Last week, I attended an event for my Introduction to Speech Communication class to fulfill a requirement. The assignment was to attend an outside speech and then critique it using knowledge from what we may or may not have learned the past few months in the class. Many people found events on campus or at the Museum of Science down the street, which is all well and good. However, I consider myself very lucky to have been able to do a little digging and find gold.
This event was The Massachusetts College of Art and Design’s 8th Annual Hellerstein lecture. The speaker? None other than the Dominican-American, Pulitzer Prize winning author Junot Diaz. I went into the lecture having only read a good 30 pages of his award winning novel, The Brief Wondrous Life of Oscar Wao. The novel’s conversational style, coupled with crippling self-awareness has since propelled me headfirst through the entire thing. Now long finished with it, and I’m already planning to move back in time to Drown, his first collection of short stories. After that I’ll be working my way forward again to take a look at This Is How You Lose Her, Diaz’s newest set of short stories, which features the protagonist Yunior, who also appeared as a character in Drown, and who acts as the narrator in The Brief Wondrous Life of Oscar Wao.
........
**INSTRUCTIONS**.
[1] Answer these questions from the lecture reflection, one line each:
(a) For which class did the writer attend the event?
(b) What was the event?
(c) How many pages of the novel had the writer read before the lecture?
[2] Update the part of the lecture reflection that opens with the words containing "Last week, I" and closes with "and find gold.". Write it out again with "Museum of Science" changed to "Public Library".
[3] Name every book by Junot Diaz that the lecture reflection mentions.

**GIVEN ENTRIES**.
........
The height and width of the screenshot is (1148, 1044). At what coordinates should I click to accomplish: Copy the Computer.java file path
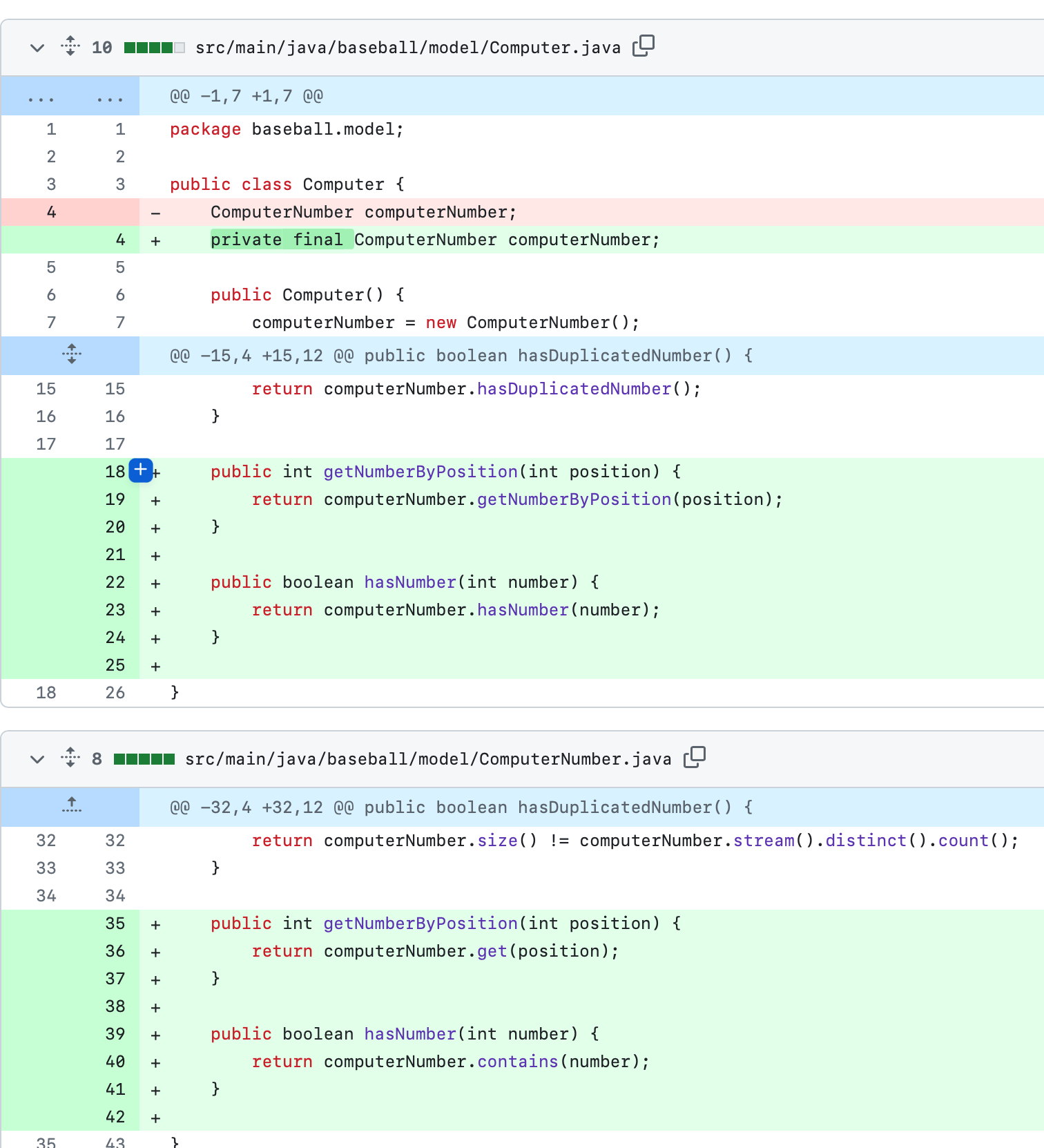coord(643,46)

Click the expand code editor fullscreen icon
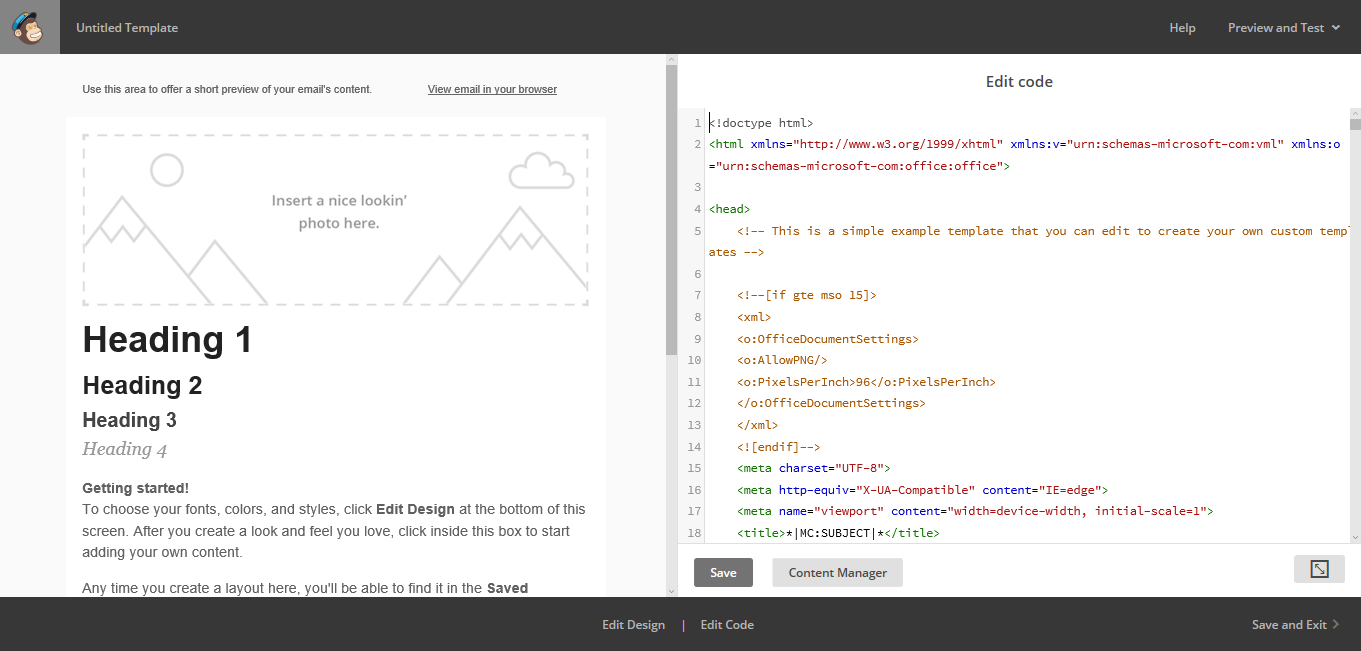pyautogui.click(x=1319, y=569)
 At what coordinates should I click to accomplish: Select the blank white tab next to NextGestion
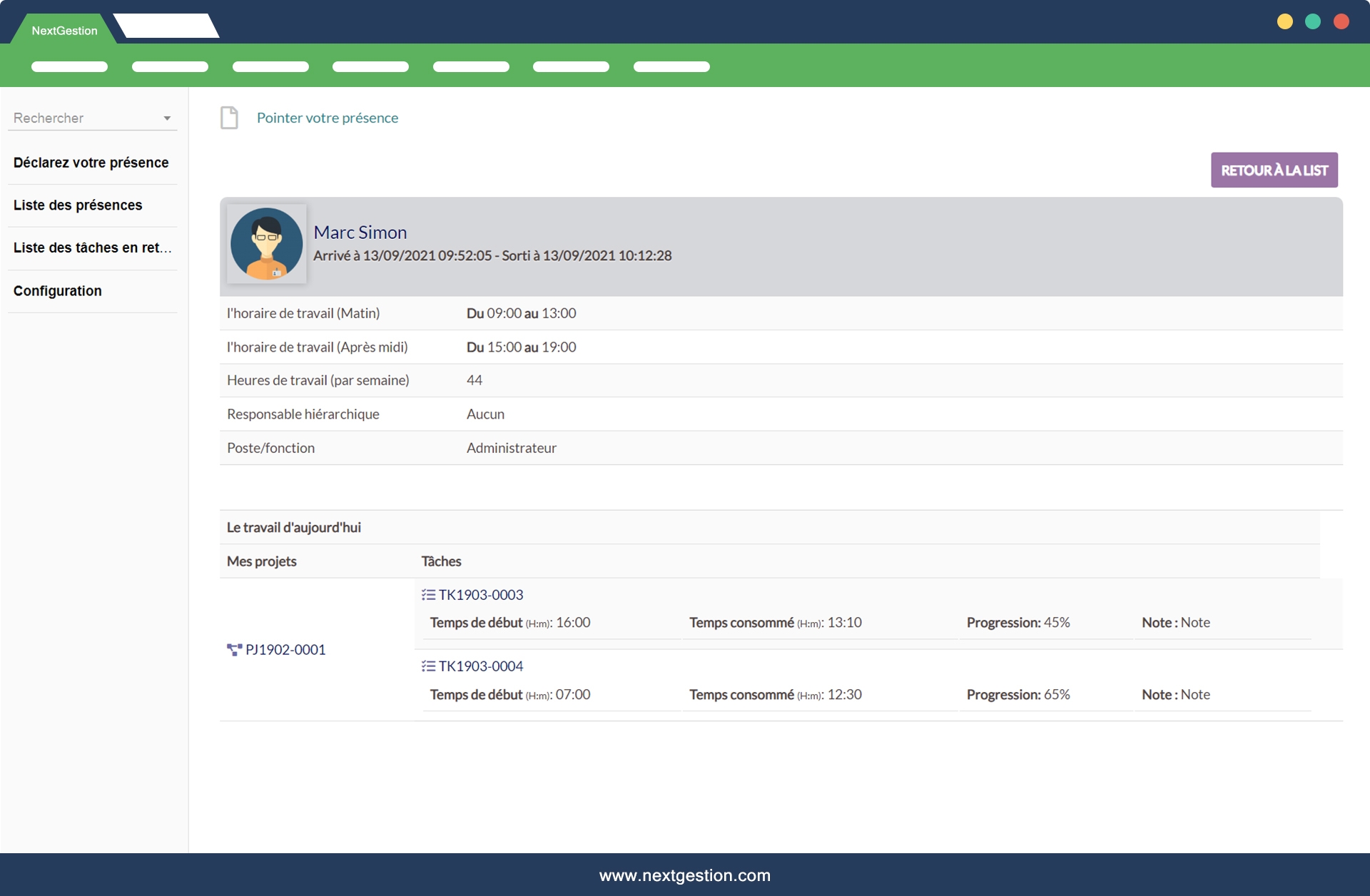167,26
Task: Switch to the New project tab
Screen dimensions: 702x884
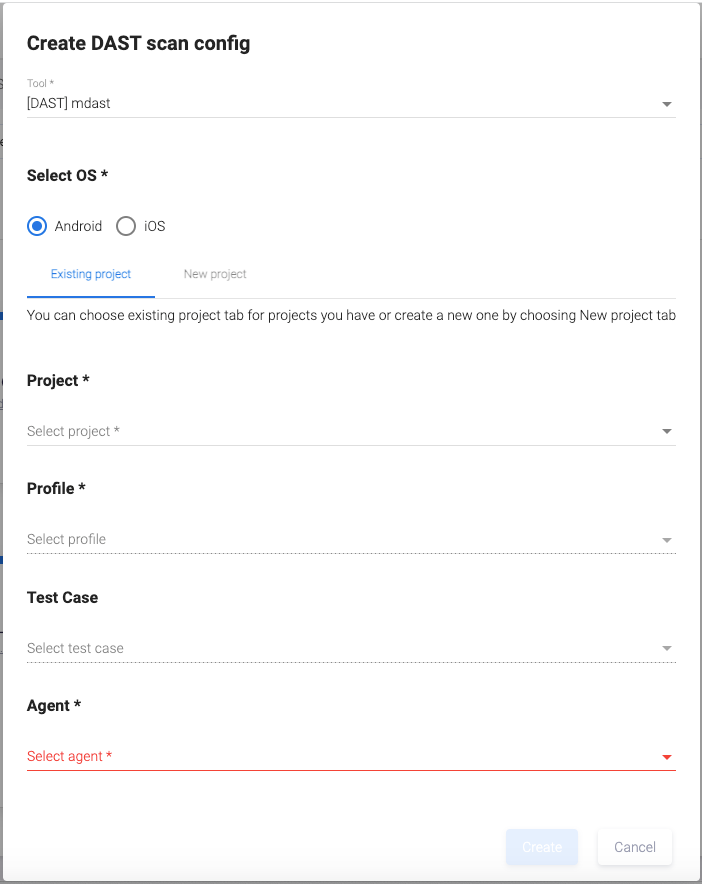Action: point(215,274)
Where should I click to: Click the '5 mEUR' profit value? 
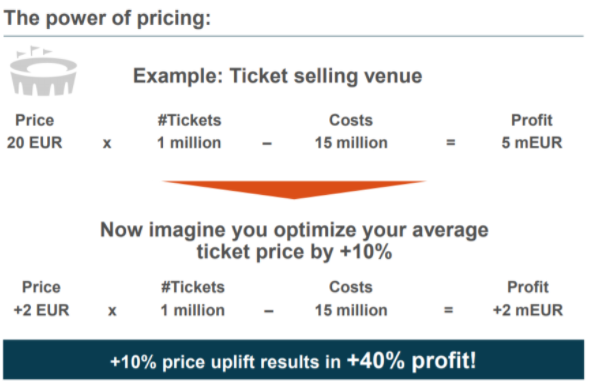[532, 143]
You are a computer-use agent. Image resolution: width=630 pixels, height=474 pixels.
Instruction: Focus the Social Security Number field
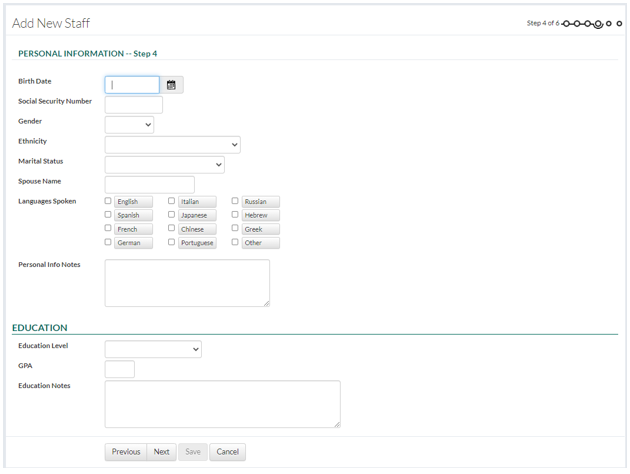(133, 105)
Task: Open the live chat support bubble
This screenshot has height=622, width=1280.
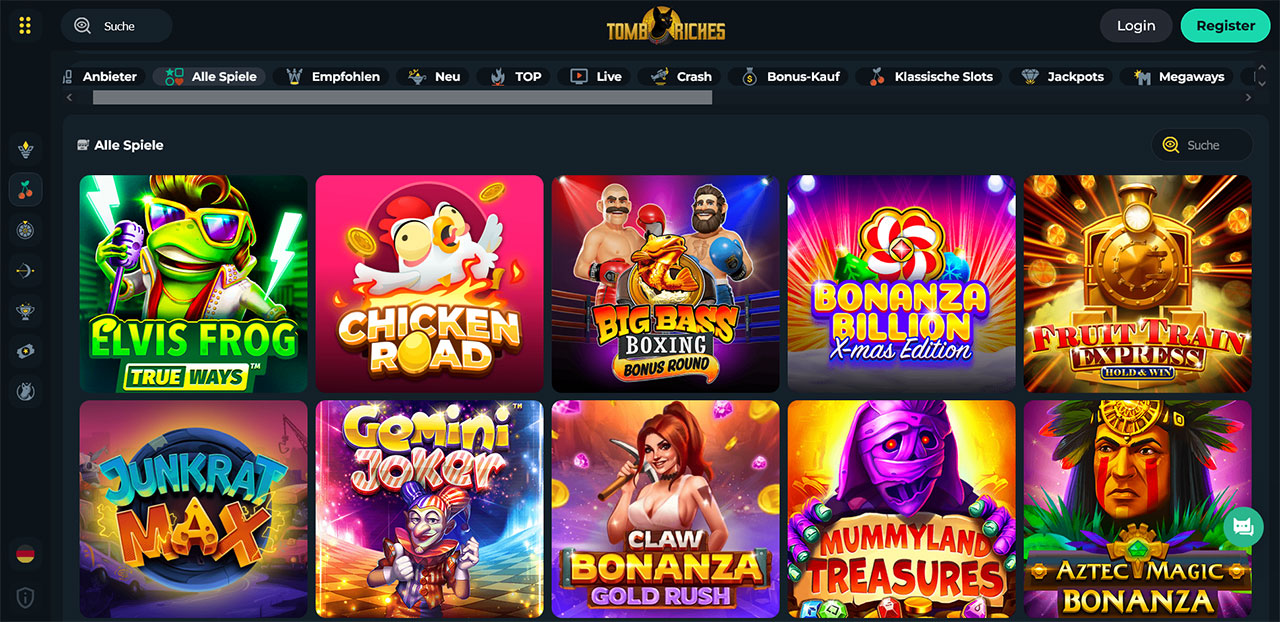Action: click(1243, 527)
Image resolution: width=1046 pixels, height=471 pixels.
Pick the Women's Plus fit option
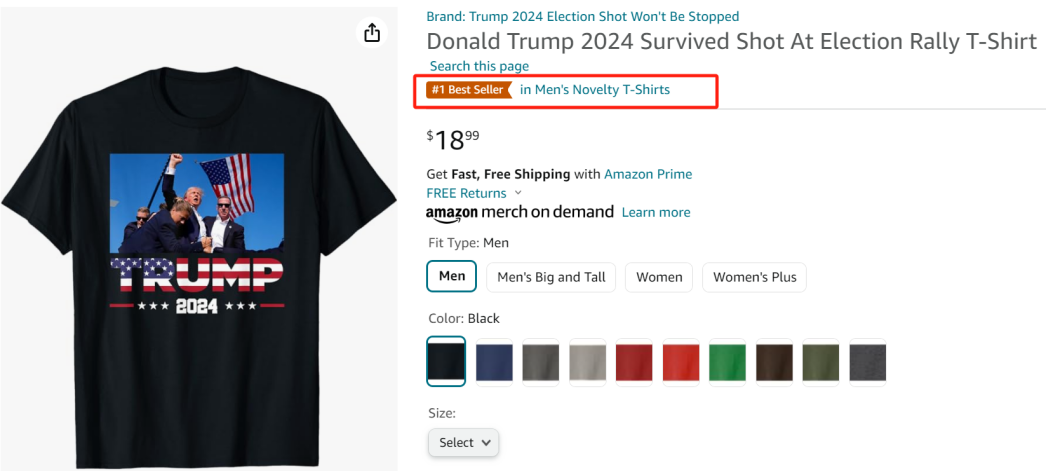[754, 277]
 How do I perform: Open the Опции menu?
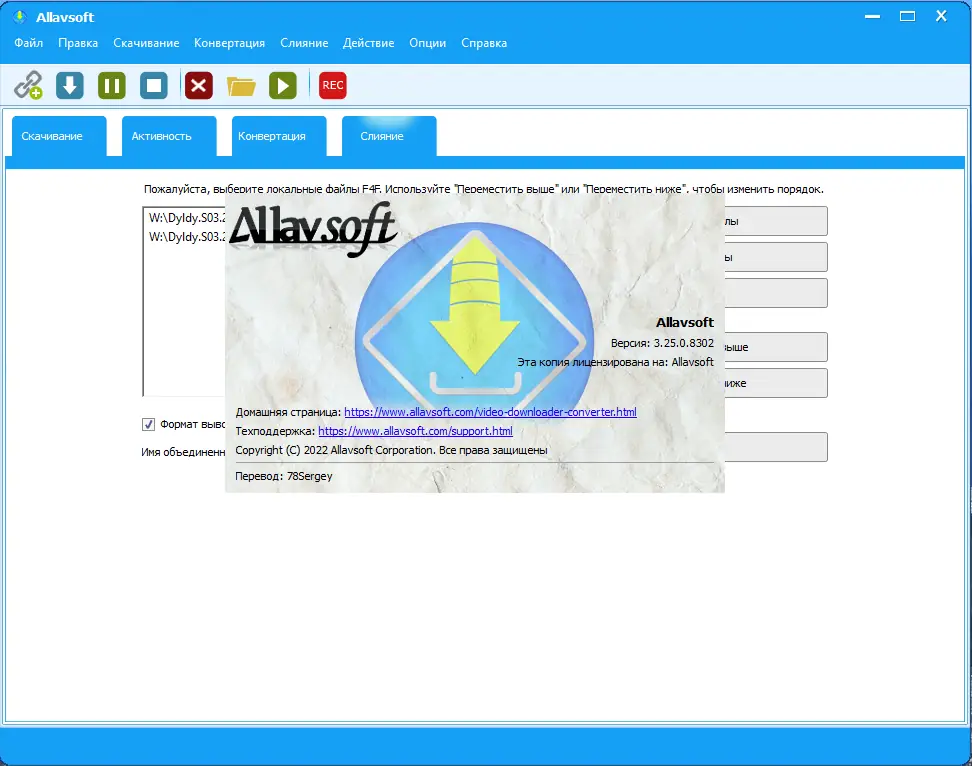coord(427,43)
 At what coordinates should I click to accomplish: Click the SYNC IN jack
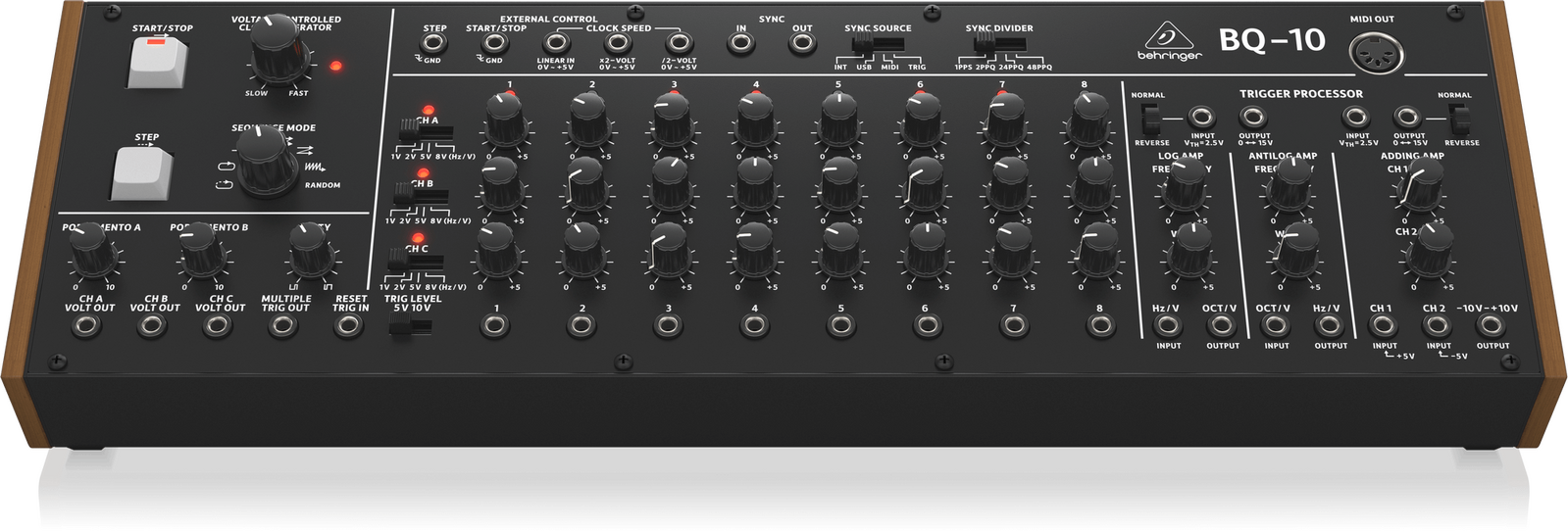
........
**ANSWERS TO THE EXERCISE**.
[1]
(a) Introduction to Speech Communication
(b) The Massachusetts College of Art and Design’s 8th Annual Hellerstein lecture
(c) About 30 pages

[2]
Last week, I attended an event for my Introduction to Speech Communication class to fulfill a requirement. The assignment was to attend an outside speech and then critique it using knowledge from what we may or may not have learned the past few months in the class. Many people found events on campus or at the Public Library down the street, which is all well and good. However, I consider myself very lucky to have been able to do a little digging and find gold.

[3]
The Brief Wondrous Life of Oscar Wao
Drown
This Is How You Lose Her